**Passage cité**
Bientôt en troupe à Mannheim, elle y enchaîna plus de trente rôles (« une
véritable usine ! »), parmi lesquels son premier Wagner : la déesse
Erda.
La
révélation internationale vint avec Parsifal
à Bayreuth en 1983, même si une série de Fricka à Buenos-Aires lui valut déjà des
engagements internationaux. Elle était allée auditionner à Bayreuth dans l’idée
d’être engagée pour Waltraute ou Fricka, en priant pour qu’on ne lui propose
pas une Fille du Rhin ou une des autres Walkyries. C’est le pianiste
accompagnateur de Bayreuth qui voyant Parsifal parmi ses partitions lui proposa
d’en chanter un extrait. Et quand on lui proposa Kundry, elle répondit incrédule :
« Mais non ! C’est Rysanek qui chante le rôle ici, vous n’y pensez pas… »
Elle avait déjà chanté le rôle sur scène à l’époque. À Dortmund d’abord :
« Je dois reconnaître
que je n’avais à l’époque aucune idée du rôle ! Je me souviens : le
metteur en scène à Dortmund me disait seulement de “jouer comme Martha Mödl”…
Malheureusement je ne l’avais jamais vue, alors je me suis mise à lancer de
grands regards expressifs, il a eu l’air satisfait, mais bon, cela ne m’a rien
révélé… Ce n’est que quand j’ai repris le rôle à Cologne avec Jean-Pierre
Ponnelle que j’ai commencé à comprendre. »
L’implication
dramatique de la cantatrice ressort constamment de ses propos et de ceux des
partenaires. Si entre la perfection vocale et l’expression, elle déclare
toujours privilégier la seconde, l’expression n’est pas dissociée de la
conscience du rôle joué par le corps.

**Liste des enregistrements**
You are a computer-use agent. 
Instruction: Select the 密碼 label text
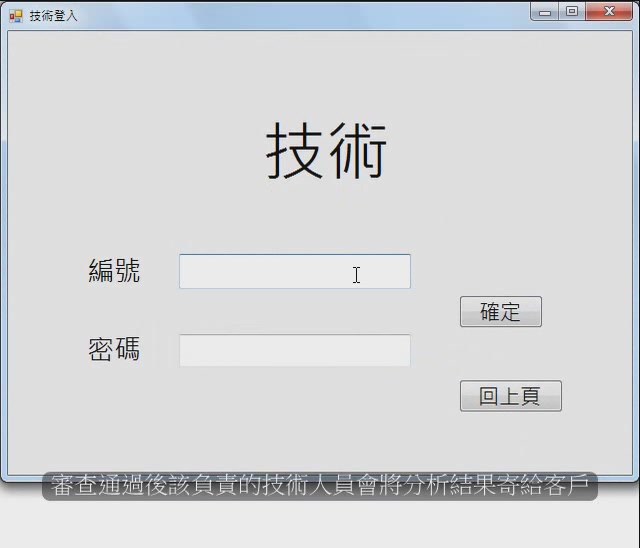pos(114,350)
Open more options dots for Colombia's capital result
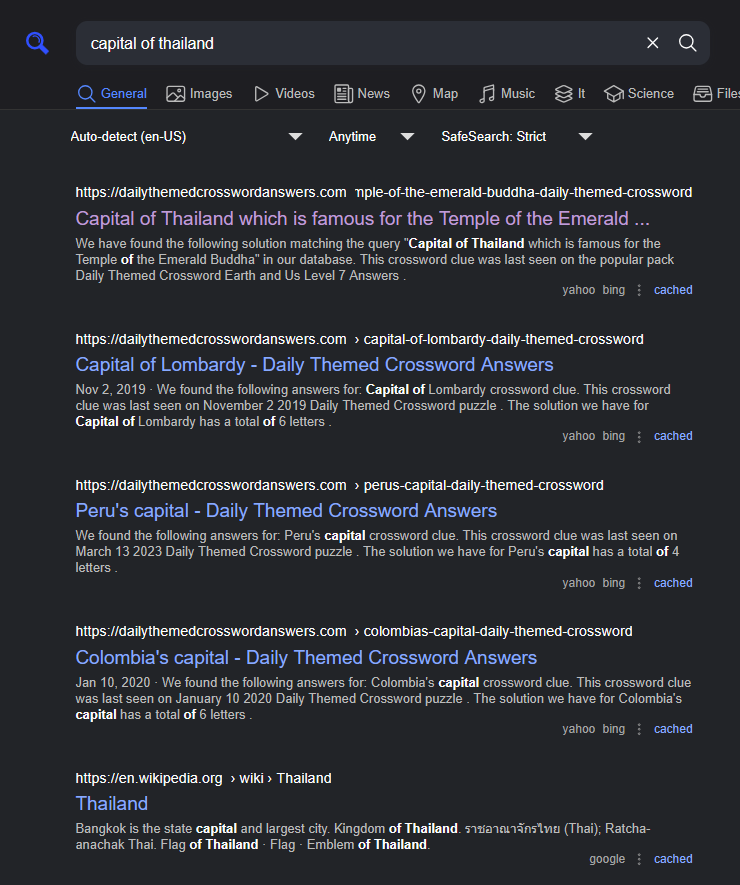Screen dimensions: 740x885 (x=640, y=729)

* * *

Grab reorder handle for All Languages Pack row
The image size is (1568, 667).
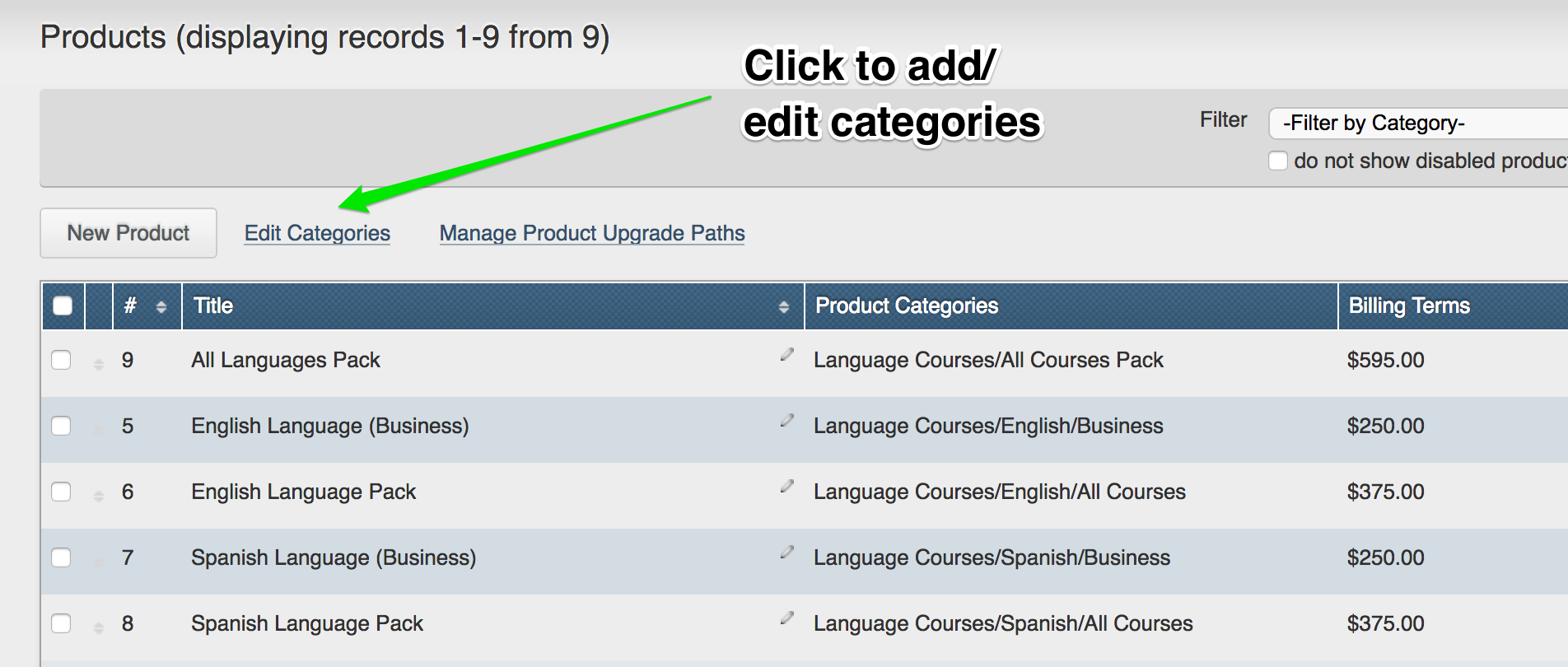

==

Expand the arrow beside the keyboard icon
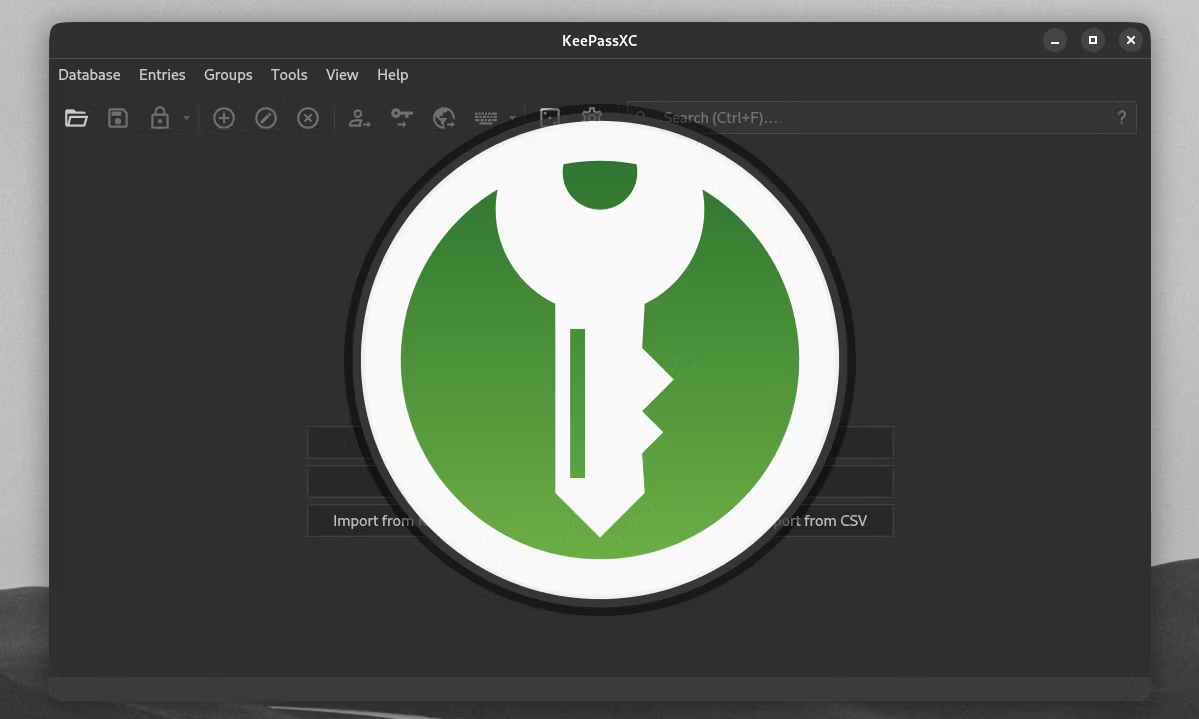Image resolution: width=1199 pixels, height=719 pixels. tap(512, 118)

**Tâches à réaliser**
1 > Recopiez le passage sur la cantatrice en commençant à « L’implication » et en terminant à « par le corps. ».
2 > Prolongez le passage sur la carrière de la cantatrice à partir de sa dernière phrase.
Les enregistrements proviennent d'une source distincte du passage cité.

**Réponses attendues**
1 >
L’implication
dramatique de la cantatrice ressort constamment de ses propos et de ceux des
partenaires. Si entre la perfection vocale et l’expression, elle déclare
toujours privilégier la seconde, l’expression n’est pas dissociée de la
conscience du rôle joué par le corps.

2 >
« Pour exprimer tel sentiment
du personnage, je puise dans ma réserve d’expériences personnelles, mais en me
demandant toujours quels ont pu être les mouvements de mon corps à ce moment-là.
»
A contrario, elle conçoit le récital de lieder comme
la gageure de ne plus solliciter (ou au minimum) le corps dans l’expression. « Je
dois m’effacer, je suis là pour mettre le poème en évidence. » Exercice
tout différent au théâtre :
« Quand je joue un rôle
sur scène, tout dans l’environnement vient influer sur mon interprétation. Je
suis évidemment sensible à la qualité de réponse du partenaire, mais aussi au
costume ou aux éléments du décor. J’ai besoin d’objets à attraper, de parois
auxquelles je puisse m’appuyer, de la manière dont le jeu des ombres sur la scène
permet de produire de la tension, grâce à cette géométrie même. Patrice Chéreau
est extraordinaire pour cela, par la manière dont avec lui le mouvement scénique
a le pouvoir de produire une vision interprétative chez le spectateur. Alors,
de mon point de vue, c’est le spectateur qui forge l’interprétation, et non pas
nous qui la livrons déjà fabriquée. »
Depuis,
on l’a revue dans Elektra, dirigée
par Chéreau pour le rôle de Klytemnestre qu’elle avait déjà gravé avec
Barenboim, un de ses disques les plus marquants. Mais en scène, la convention
du monstre expressionniste est déjouée avec tant de force dans la finesse, la subtilité
même. Royale dans la peur ou dans le dédain, Meier parvient à tant d’évidence
dans l’économie surprenante de l’incarnation que c’est finalement son
personnage que ma mémoire retient avant tout autre de cette soirée.
Jürgen
Flimm, qui l’a dirigée dans La Walkyrie,
prolonge les propos de Hans Sotin qui présente d’emblée Meier comme « ein Bühnenpferd », une bête de scène :
« C’est vraiment une personne de théâtre,
capable par exemple d’initiatives grandioses dans le travail théâtral, comme ce
geste de s’envelopper à terre dans la peau de loup au moment où Siegmund
reprend le thème de la malédiction. » Mais Angela Sabrza admire chez
Meier une ouverture d’esprit aux conceptions d’autrui, exceptionnelle parmi les
grands chanteurs : « Pour autant,
elle est extrêmement exigeante, et n’acceptera pas qu’un metteur en scène
arrive en disant “Voilà, c’est comme ça”. Il faut argumenter ! Elle pousse
chacun dans ses derniers retranchements. »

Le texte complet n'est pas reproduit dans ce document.